The most important modifier of the associations between VLBW birth and lung function and respiratory health was a history of BPD. Therefore, we present the results with lung function as an outcome, comparing the BPD-VLBW and non-BPD-VLBW groups with controls by linear regression models separately in young and mid-adulthood. All linear regression analyses were adjusted for cohort, age and sex (model 1). In further adjustments, model 2 included, in addition highest parental educational attainment and model 3 highest parental educational attainment and maternal smoking. Model 3 was conducted only for HeSVA participants because NTNU LBW Life did not have data on maternal smoking in pregnancy. We used mixed model analysis to estimate whether the BPD-VLBW or non-BPD-VLBW participants would have a faster rate of decline in spirometry outcomes between young and mid-adulthood, as compared with controls. To do so, we added an interaction term “group (BPD-VLBW or non-BPD-VLBW vs. control) * assessment timepoint (young vs. mid-adulthood)” in the model that also included the main effects of the group and assessment timepoint, as well as cohort, sex and age at young adulthood assessment.

In addition, using the same methods, we conducted an analysis between BPD-VLBW and non-BPD-VLBW participants to assess differences within the VLBW group, adjusting for model 1 variables. As a further sensitivity analysis, we compared BPD-VLBW population spirometry outcomes with controls by defining BPD by the need for supplemental oxygen for more than 28 days or for more than 36 (postmenstrual) weeks.
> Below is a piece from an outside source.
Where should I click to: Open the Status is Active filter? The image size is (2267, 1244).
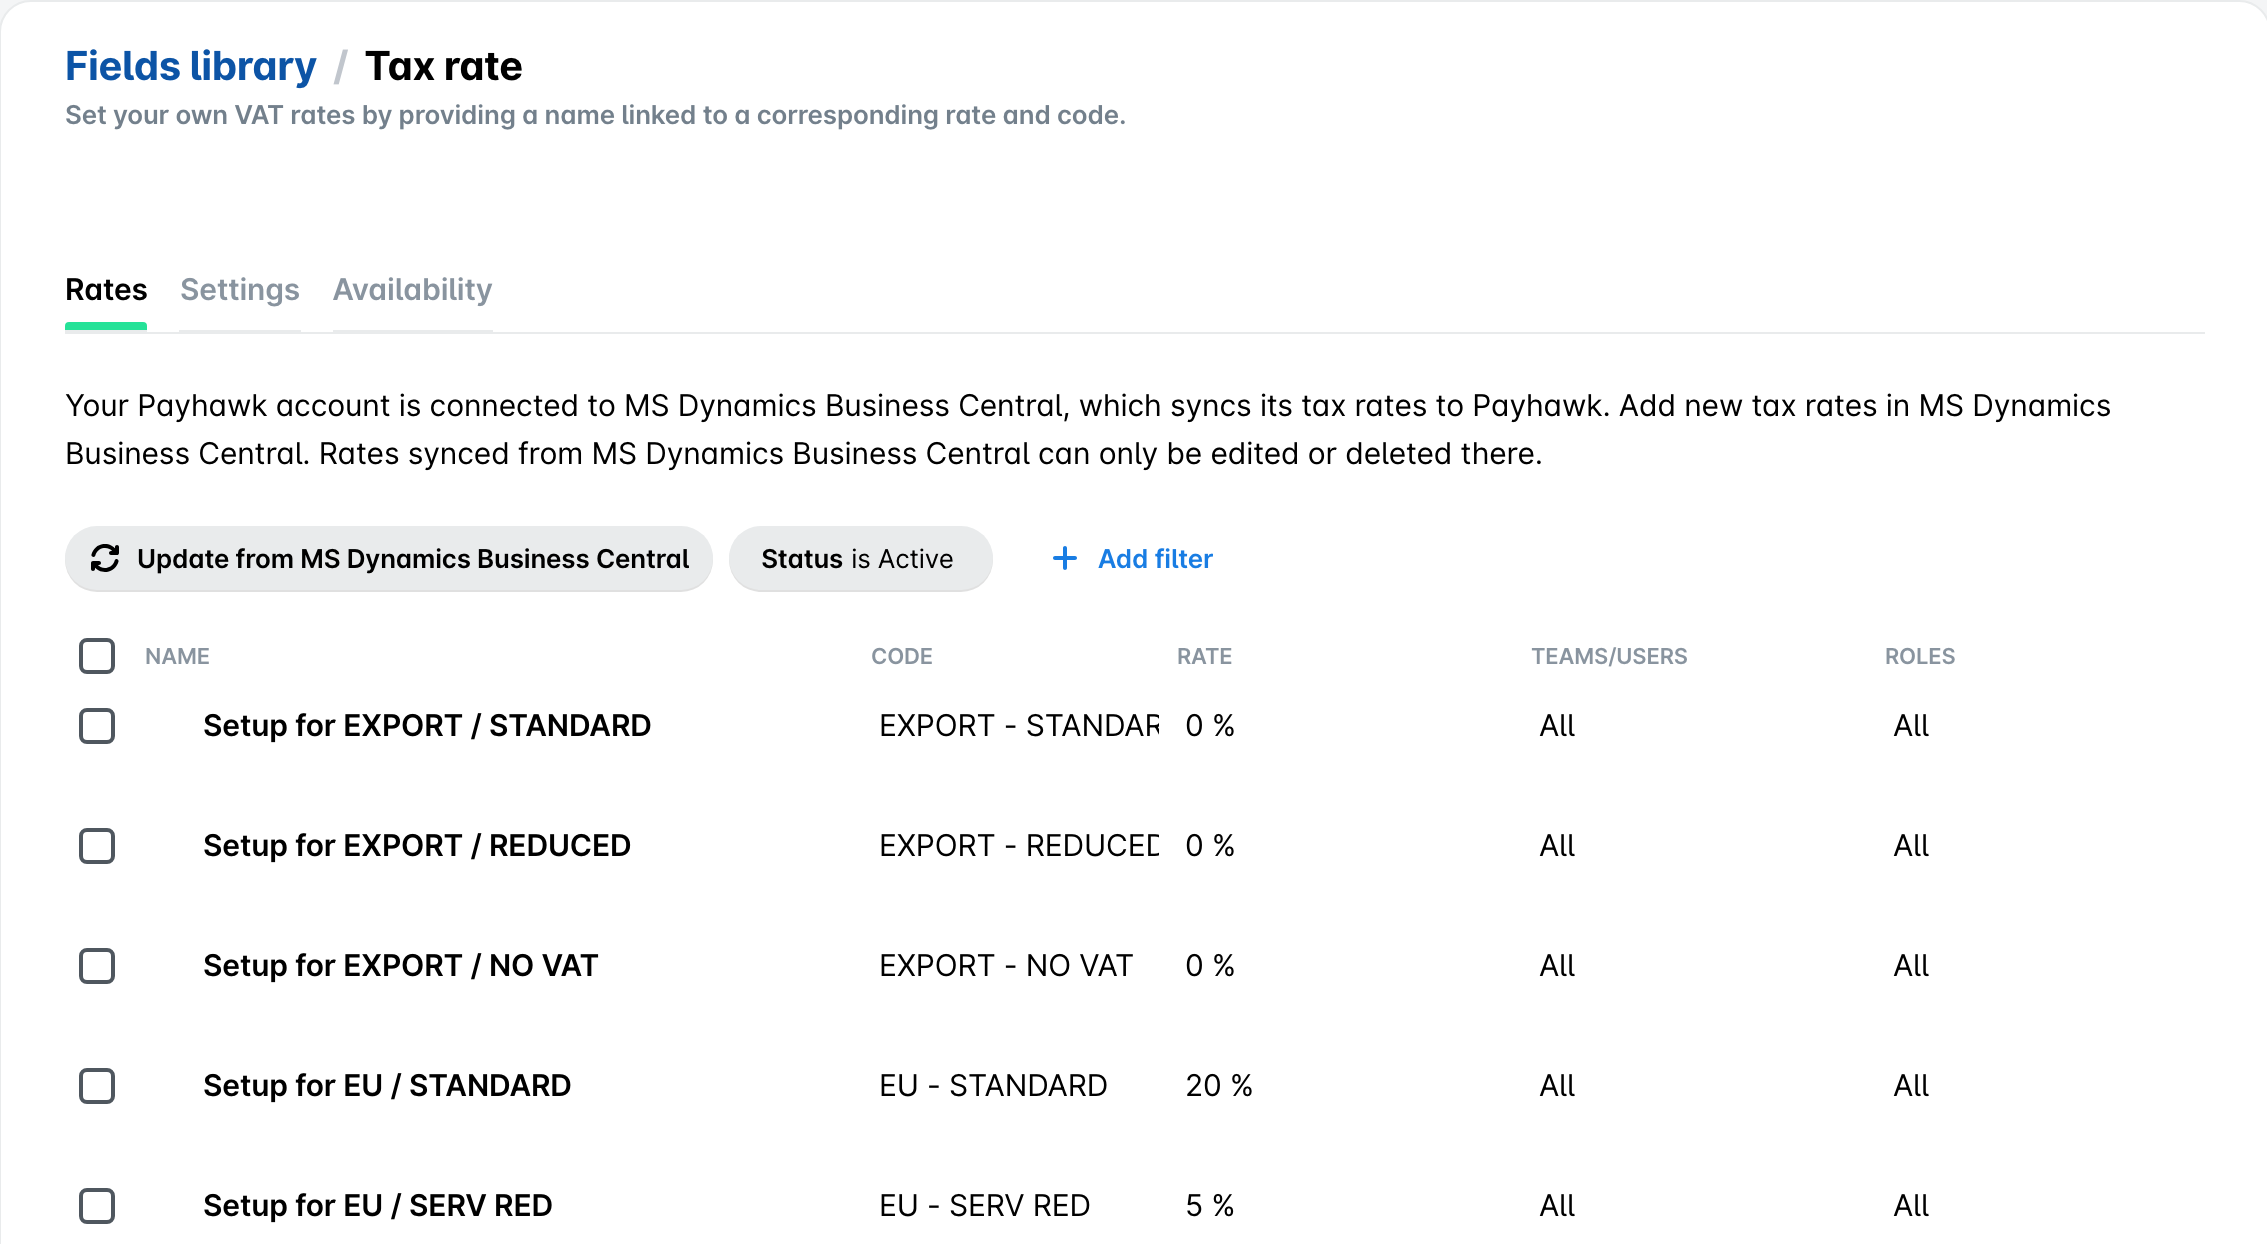pos(860,558)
To compare dichotomous outcomes, including respiratory symptoms or a history of obstructive airway disease, between the VLBW and control groups, we used logistic regression.

To estimate possible effects of the participant’s smoking on respiratory health we performed linear regression (adjustment model 1) in each time point within and between the VLBW and control participants who had reported their smoking status in the mid-adulthood visit questionnaire and had spirometry data available from both assessment points (n = 209) allowing age interaction to be assessed by mixed models. We conducted a dichotomous variable indicating whether the participant had any kind of smoking history compared with those who had never smoked. We conducted the comparisons between VLBW and control participants with smoking history and within the VLBW and control groups with or without smoking history.